-- RECORDS SHOWN follows --
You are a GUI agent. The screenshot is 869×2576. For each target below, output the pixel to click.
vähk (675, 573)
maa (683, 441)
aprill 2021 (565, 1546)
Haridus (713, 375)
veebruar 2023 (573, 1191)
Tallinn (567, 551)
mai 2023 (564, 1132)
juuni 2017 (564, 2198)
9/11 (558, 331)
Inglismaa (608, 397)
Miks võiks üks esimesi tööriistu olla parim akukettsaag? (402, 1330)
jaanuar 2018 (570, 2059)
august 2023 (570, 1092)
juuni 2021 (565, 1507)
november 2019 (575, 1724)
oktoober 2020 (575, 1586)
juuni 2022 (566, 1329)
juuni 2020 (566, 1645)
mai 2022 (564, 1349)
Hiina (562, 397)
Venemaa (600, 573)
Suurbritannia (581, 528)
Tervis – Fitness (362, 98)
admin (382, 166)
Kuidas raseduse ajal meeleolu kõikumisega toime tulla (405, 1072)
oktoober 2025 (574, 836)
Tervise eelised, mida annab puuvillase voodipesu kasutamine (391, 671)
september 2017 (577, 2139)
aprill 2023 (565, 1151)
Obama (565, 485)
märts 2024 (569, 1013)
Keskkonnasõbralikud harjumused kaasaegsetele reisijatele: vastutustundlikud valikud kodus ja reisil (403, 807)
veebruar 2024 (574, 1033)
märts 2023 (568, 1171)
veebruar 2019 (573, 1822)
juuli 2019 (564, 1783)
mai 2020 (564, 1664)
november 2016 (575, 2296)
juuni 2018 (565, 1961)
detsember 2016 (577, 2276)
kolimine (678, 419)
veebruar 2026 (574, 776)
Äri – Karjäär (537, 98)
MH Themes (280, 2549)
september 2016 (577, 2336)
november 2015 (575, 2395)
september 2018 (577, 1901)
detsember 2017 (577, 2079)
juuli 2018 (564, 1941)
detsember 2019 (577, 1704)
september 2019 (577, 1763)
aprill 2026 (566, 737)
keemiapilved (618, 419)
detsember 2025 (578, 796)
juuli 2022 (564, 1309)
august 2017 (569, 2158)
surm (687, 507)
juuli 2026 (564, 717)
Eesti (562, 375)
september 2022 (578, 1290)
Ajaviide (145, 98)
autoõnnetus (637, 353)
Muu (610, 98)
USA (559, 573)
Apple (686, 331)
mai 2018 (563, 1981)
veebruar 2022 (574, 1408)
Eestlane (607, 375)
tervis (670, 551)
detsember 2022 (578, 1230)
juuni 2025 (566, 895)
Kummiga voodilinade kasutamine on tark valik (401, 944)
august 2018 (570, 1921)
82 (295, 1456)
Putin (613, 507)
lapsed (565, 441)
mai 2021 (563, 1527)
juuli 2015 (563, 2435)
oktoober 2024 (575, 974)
-- RECORDS SHOWN concluded --
- ASSIGNMENT
Copy the records above exactly, starting at the line that contains "mai 2020 (564, 1664)" and ending at the last line, and leave out all earlier lines.

- EXERCISE OUTPUT
mai 2020 (564, 1664)
november 2016 (575, 2296)
juuni 2018 (565, 1961)
detsember 2016 (577, 2276)
kolimine (678, 419)
veebruar 2026 (574, 776)
Äri – Karjäär (537, 98)
MH Themes (280, 2549)
september 2016 (577, 2336)
november 2015 (575, 2395)
september 2018 (577, 1901)
detsember 2017 (577, 2079)
juuli 2018 (564, 1941)
detsember 2019 (577, 1704)
september 2019 (577, 1763)
aprill 2026 (566, 737)
keemiapilved (618, 419)
detsember 2025 (578, 796)
juuli 2022 (564, 1309)
august 2017 (569, 2158)
surm (687, 507)
juuli 2026 (564, 717)
Eesti (562, 375)
september 2022 (578, 1290)
Ajaviide (145, 98)
autoõnnetus (637, 353)
Muu (610, 98)
USA (559, 573)
Apple (686, 331)
mai 2018 (563, 1981)
veebruar 2022 (574, 1408)
Eestlane (607, 375)
tervis (670, 551)
detsember 2022 (578, 1230)
juuni 2025 (566, 895)
Kummiga voodilinade kasutamine on tark valik (401, 944)
august 2018 (570, 1921)
82 (295, 1456)
Putin (613, 507)
lapsed (565, 441)
mai 2021 (563, 1527)
juuli 2015 (563, 2435)
oktoober 2024 (575, 974)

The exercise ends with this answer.